◆ GOAL ◆
Retype each of the following records word for word, keeping every line exactly as it appears.

◆ RECORDS SUPPLIED ◆

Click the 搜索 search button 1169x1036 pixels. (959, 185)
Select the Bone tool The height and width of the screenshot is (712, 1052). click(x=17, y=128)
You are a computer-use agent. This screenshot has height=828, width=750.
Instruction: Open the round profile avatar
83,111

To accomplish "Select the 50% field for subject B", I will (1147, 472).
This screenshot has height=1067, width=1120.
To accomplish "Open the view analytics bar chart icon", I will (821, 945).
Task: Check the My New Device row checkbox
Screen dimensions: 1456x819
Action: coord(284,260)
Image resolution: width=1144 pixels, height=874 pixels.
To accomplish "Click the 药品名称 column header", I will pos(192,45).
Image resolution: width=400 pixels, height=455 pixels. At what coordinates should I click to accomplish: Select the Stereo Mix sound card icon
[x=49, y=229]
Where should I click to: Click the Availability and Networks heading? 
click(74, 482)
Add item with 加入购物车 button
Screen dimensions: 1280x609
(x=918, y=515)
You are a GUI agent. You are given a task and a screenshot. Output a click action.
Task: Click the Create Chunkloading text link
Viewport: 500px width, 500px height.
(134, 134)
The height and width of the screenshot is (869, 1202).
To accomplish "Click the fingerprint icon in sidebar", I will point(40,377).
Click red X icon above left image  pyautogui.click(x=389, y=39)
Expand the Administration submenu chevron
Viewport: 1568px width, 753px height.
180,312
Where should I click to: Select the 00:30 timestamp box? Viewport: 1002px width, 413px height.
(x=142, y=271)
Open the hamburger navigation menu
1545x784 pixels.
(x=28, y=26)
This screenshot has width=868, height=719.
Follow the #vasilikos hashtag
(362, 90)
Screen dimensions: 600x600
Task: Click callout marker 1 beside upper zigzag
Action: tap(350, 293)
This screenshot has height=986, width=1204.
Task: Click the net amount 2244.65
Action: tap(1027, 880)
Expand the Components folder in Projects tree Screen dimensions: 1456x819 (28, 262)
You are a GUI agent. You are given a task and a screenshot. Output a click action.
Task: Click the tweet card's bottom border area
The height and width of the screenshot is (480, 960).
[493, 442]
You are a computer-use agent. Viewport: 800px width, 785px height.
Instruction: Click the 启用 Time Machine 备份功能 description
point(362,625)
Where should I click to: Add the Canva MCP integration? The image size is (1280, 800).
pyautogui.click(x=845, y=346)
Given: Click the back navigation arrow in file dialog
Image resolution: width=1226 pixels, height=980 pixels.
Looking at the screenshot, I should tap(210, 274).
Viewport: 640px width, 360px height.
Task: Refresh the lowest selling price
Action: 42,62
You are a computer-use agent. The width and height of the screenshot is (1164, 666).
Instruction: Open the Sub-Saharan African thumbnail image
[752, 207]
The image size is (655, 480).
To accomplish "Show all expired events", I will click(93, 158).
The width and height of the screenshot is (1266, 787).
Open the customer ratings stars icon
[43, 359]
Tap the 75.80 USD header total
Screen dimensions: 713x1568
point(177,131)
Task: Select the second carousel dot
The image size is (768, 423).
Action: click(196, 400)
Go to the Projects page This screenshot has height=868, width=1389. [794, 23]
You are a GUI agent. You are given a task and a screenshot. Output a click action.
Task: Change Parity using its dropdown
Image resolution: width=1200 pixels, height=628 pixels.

◆ COMPLETE OUTPUT ◆
Click the 搜索 search button 1169x1036 pixels. (959, 185)
Select the Bone tool The height and width of the screenshot is (712, 1052). click(x=17, y=128)
You are a computer-use agent. This screenshot has height=828, width=750.
Instruction: Open the round profile avatar
83,111

To accomplish "Select the 50% field for subject B", I will (1147, 472).
This screenshot has height=1067, width=1120.
To accomplish "Open the view analytics bar chart icon", I will (821, 945).
Task: Check the My New Device row checkbox
Screen dimensions: 1456x819
Action: coord(284,260)
Image resolution: width=1144 pixels, height=874 pixels.
To accomplish "Click the 药品名称 column header", I will pos(192,45).
Image resolution: width=400 pixels, height=455 pixels. At what coordinates should I click to accomplish: Select the Stereo Mix sound card icon
[x=49, y=229]
Where should I click to: Click the Availability and Networks heading? 
click(74, 482)
Add item with 加入购物车 button
Screen dimensions: 1280x609
(x=918, y=515)
You are a GUI agent. You are given a task and a screenshot. Output a click action.
Task: Click the Create Chunkloading text link
Viewport: 500px width, 500px height.
(134, 134)
The height and width of the screenshot is (869, 1202).
To accomplish "Click the fingerprint icon in sidebar", I will point(40,377).
Click red X icon above left image  pyautogui.click(x=389, y=39)
Expand the Administration submenu chevron
Viewport: 1568px width, 753px height.
180,312
Where should I click to: Select the 00:30 timestamp box? Viewport: 1002px width, 413px height.
(x=142, y=271)
Open the hamburger navigation menu
1545x784 pixels.
(x=28, y=26)
This screenshot has width=868, height=719.
Follow the #vasilikos hashtag
(362, 90)
Screen dimensions: 600x600
Task: Click callout marker 1 beside upper zigzag
Action: tap(350, 293)
This screenshot has height=986, width=1204.
Task: Click the net amount 2244.65
Action: tap(1027, 880)
Expand the Components folder in Projects tree Screen dimensions: 1456x819 (28, 262)
You are a GUI agent. You are given a task and a screenshot. Output a click action.
Task: Click the tweet card's bottom border area
The height and width of the screenshot is (480, 960).
[493, 442]
You are a computer-use agent. Viewport: 800px width, 785px height.
Instruction: Click the 启用 Time Machine 备份功能 description
point(362,625)
Where should I click to: Add the Canva MCP integration? The image size is (1280, 800).
pyautogui.click(x=845, y=346)
Given: Click the back navigation arrow in file dialog
Image resolution: width=1226 pixels, height=980 pixels.
Looking at the screenshot, I should tap(210, 274).
Viewport: 640px width, 360px height.
Task: Refresh the lowest selling price
Action: 42,62
You are a computer-use agent. The width and height of the screenshot is (1164, 666).
Instruction: Open the Sub-Saharan African thumbnail image
[752, 207]
The image size is (655, 480).
To accomplish "Show all expired events", I will click(93, 158).
The width and height of the screenshot is (1266, 787).
Open the customer ratings stars icon
[43, 359]
Tap the 75.80 USD header total
Screen dimensions: 713x1568
point(177,131)
Task: Select the second carousel dot
The image size is (768, 423).
Action: click(196, 400)
Go to the Projects page This screenshot has height=868, width=1389. [794, 23]
You are a GUI agent. You are given a task and a screenshot. Output a click action.
Task: Change Parity using its dropdown
Image resolution: width=1200 pixels, height=628 pixels.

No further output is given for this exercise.